藤原辰史「給食の歴史」

たつきち、また本買いたってよ」

ということで、京都大学ソフトテニス部&総合人間学部の後輩である、たつこと、藤原辰史くん@京都大が岩波新書「給食の歴史」という本を出してました。

 

給食の歴史 (岩波新書)

給食の歴史 (岩波新書)

 

 

農業史が専門の藤原くんなので、歴史学者として給食を取り扱っており、給食史として5つの視覚から給食史を捉えることを目的としています。

(1)子どもの貧困対策
(2)災害大国の給食
(3)運動史
(4)教育史
(5)日本の教育史の世界史への位置づけ

教育系の研究者としては、やはり(1)と(4)、個人的には、特に(1)の貧困対策に興味を持って読みました。

学校給食は、地域によってかなり違うので、自分の経験だけでは語れない(まあ、教育そのものが、本来はそうなのですが)わけですが、給食の合理化(センターによる一元化)のメリット・デメリット、新自由主義行政改革との関係、教員による反対、などいろいろな事象、課題があるのだな、ということを理解しました。

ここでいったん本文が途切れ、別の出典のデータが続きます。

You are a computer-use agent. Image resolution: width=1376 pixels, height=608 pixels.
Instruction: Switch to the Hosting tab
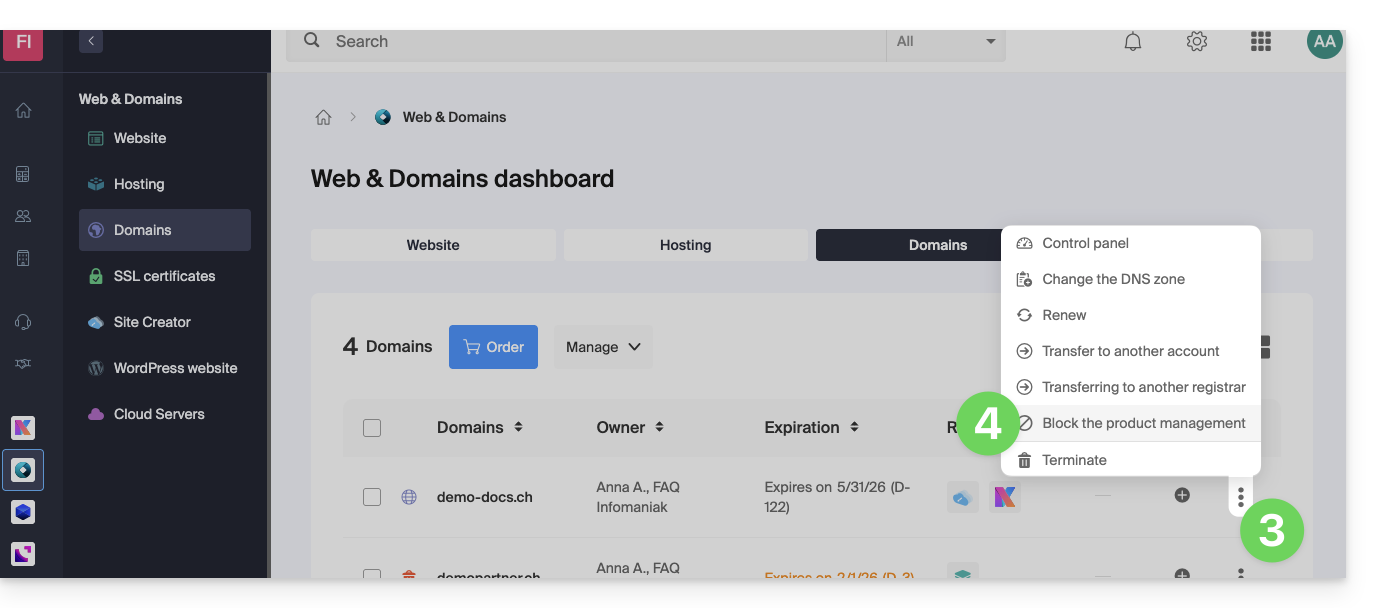(x=685, y=245)

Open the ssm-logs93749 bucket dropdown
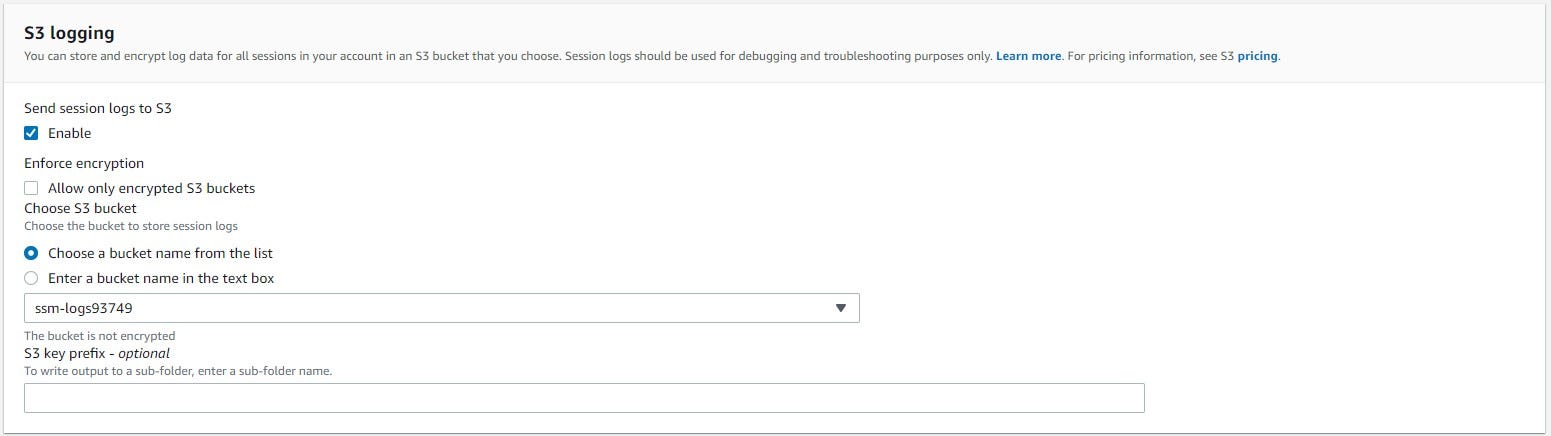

栄養確保としての給食、という意義は、現代においてかなり薄れてはきていますが、それでも貧困など家庭にいろいろな問題を抱えている子どもにとっての給食の意義は大変大きいな、と改めて感じました。なんとかいい形で、おいしい給食をみんなに提供できる仕組みを、各自治体で整備できることを願います。

給食、という身近なテーマで、さまざまな視点から歴史をみていくというのは、面白いですね。運動史などは、普段あまり読むことがなくて、知らないことも多いので、勉強になりました。教育系、貧困対策としての給食の問題については、食育を含め、今後も考えられることがあれば、と思います。